◆ WHAT NEEDS TO BE DONE ◆
Set every record down again, identical to the original.

----- MATERIAL PROVIDED -----

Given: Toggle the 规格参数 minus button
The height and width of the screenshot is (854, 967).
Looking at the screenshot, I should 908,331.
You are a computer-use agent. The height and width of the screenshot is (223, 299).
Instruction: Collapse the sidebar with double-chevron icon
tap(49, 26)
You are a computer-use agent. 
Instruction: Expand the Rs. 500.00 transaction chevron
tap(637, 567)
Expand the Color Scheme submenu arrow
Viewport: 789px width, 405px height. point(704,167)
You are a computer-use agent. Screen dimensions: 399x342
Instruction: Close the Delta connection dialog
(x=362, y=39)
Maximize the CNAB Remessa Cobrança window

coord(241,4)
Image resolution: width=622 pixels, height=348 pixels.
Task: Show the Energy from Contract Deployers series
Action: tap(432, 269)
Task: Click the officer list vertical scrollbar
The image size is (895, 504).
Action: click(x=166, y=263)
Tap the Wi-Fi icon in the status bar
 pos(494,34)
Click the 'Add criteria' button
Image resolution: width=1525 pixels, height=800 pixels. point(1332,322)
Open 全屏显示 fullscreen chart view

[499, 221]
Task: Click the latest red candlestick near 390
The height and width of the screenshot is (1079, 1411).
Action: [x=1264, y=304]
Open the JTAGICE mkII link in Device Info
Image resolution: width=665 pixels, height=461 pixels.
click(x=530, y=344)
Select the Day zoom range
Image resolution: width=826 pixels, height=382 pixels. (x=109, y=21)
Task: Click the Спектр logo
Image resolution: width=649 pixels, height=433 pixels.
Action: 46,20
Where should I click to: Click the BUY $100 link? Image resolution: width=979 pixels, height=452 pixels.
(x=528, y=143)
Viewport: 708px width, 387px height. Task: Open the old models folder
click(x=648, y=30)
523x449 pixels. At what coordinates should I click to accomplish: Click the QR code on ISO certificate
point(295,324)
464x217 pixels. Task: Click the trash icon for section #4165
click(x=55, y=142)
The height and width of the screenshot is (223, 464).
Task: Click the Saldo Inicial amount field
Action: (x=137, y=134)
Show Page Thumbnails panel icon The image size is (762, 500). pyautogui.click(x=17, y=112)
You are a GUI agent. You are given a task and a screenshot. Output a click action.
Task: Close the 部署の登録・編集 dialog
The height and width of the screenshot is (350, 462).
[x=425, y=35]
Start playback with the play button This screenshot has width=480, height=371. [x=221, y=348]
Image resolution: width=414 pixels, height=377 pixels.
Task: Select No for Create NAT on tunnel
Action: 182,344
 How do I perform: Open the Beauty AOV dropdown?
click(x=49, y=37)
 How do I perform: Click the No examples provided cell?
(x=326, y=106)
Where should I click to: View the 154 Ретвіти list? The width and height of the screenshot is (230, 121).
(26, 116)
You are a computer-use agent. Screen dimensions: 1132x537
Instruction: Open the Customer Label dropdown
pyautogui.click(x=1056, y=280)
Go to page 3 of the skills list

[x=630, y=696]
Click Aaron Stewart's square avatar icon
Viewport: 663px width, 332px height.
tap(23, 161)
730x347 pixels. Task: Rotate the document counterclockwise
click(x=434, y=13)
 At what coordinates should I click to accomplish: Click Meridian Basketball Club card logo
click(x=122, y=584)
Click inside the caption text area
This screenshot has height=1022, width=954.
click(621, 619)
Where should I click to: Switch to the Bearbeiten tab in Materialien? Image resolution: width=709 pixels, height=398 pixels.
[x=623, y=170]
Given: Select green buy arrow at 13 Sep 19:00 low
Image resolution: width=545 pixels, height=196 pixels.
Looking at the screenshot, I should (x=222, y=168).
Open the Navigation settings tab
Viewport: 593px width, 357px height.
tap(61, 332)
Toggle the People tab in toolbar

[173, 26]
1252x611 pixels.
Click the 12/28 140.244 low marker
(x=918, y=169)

-----

◆ WORKED SOLUTION ◆
Given: Toggle the 规格参数 minus button
The height and width of the screenshot is (854, 967).
Looking at the screenshot, I should 908,331.
You are a computer-use agent. The height and width of the screenshot is (223, 299).
Instruction: Collapse the sidebar with double-chevron icon
tap(49, 26)
You are a computer-use agent. 
Instruction: Expand the Rs. 500.00 transaction chevron
tap(637, 567)
Expand the Color Scheme submenu arrow
Viewport: 789px width, 405px height. point(704,167)
You are a computer-use agent. Screen dimensions: 399x342
Instruction: Close the Delta connection dialog
(x=362, y=39)
Maximize the CNAB Remessa Cobrança window

coord(241,4)
Image resolution: width=622 pixels, height=348 pixels.
Task: Show the Energy from Contract Deployers series
Action: tap(432, 269)
Task: Click the officer list vertical scrollbar
The image size is (895, 504).
Action: click(x=166, y=263)
Tap the Wi-Fi icon in the status bar
 pos(494,34)
Click the 'Add criteria' button
Image resolution: width=1525 pixels, height=800 pixels. point(1332,322)
Open 全屏显示 fullscreen chart view

[499, 221]
Task: Click the latest red candlestick near 390
The height and width of the screenshot is (1079, 1411).
Action: [x=1264, y=304]
Open the JTAGICE mkII link in Device Info
Image resolution: width=665 pixels, height=461 pixels.
click(x=530, y=344)
Select the Day zoom range
Image resolution: width=826 pixels, height=382 pixels. (x=109, y=21)
Task: Click the Спектр logo
Image resolution: width=649 pixels, height=433 pixels.
Action: 46,20
Where should I click to: Click the BUY $100 link? Image resolution: width=979 pixels, height=452 pixels.
(x=528, y=143)
Viewport: 708px width, 387px height. Task: Open the old models folder
click(x=648, y=30)
523x449 pixels. At what coordinates should I click to accomplish: Click the QR code on ISO certificate
point(295,324)
464x217 pixels. Task: Click the trash icon for section #4165
click(x=55, y=142)
The height and width of the screenshot is (223, 464).
Task: Click the Saldo Inicial amount field
Action: (x=137, y=134)
Show Page Thumbnails panel icon The image size is (762, 500). pyautogui.click(x=17, y=112)
You are a GUI agent. You are given a task and a screenshot. Output a click action.
Task: Close the 部署の登録・編集 dialog
The height and width of the screenshot is (350, 462).
[x=425, y=35]
Start playback with the play button This screenshot has width=480, height=371. [x=221, y=348]
Image resolution: width=414 pixels, height=377 pixels.
Task: Select No for Create NAT on tunnel
Action: 182,344
 How do I perform: Open the Beauty AOV dropdown?
click(x=49, y=37)
 How do I perform: Click the No examples provided cell?
(x=326, y=106)
Where should I click to: View the 154 Ретвіти list? The width and height of the screenshot is (230, 121).
(26, 116)
You are a computer-use agent. Screen dimensions: 1132x537
Instruction: Open the Customer Label dropdown
pyautogui.click(x=1056, y=280)
Go to page 3 of the skills list

[x=630, y=696]
Click Aaron Stewart's square avatar icon
Viewport: 663px width, 332px height.
tap(23, 161)
730x347 pixels. Task: Rotate the document counterclockwise
click(x=434, y=13)
 At what coordinates should I click to accomplish: Click Meridian Basketball Club card logo
click(x=122, y=584)
Click inside the caption text area
This screenshot has height=1022, width=954.
click(621, 619)
Where should I click to: Switch to the Bearbeiten tab in Materialien? Image resolution: width=709 pixels, height=398 pixels.
[x=623, y=170]
Given: Select green buy arrow at 13 Sep 19:00 low
Image resolution: width=545 pixels, height=196 pixels.
Looking at the screenshot, I should (x=222, y=168).
Open the Navigation settings tab
Viewport: 593px width, 357px height.
tap(61, 332)
Toggle the People tab in toolbar

[173, 26]
1252x611 pixels.
Click the 12/28 140.244 low marker
(x=918, y=169)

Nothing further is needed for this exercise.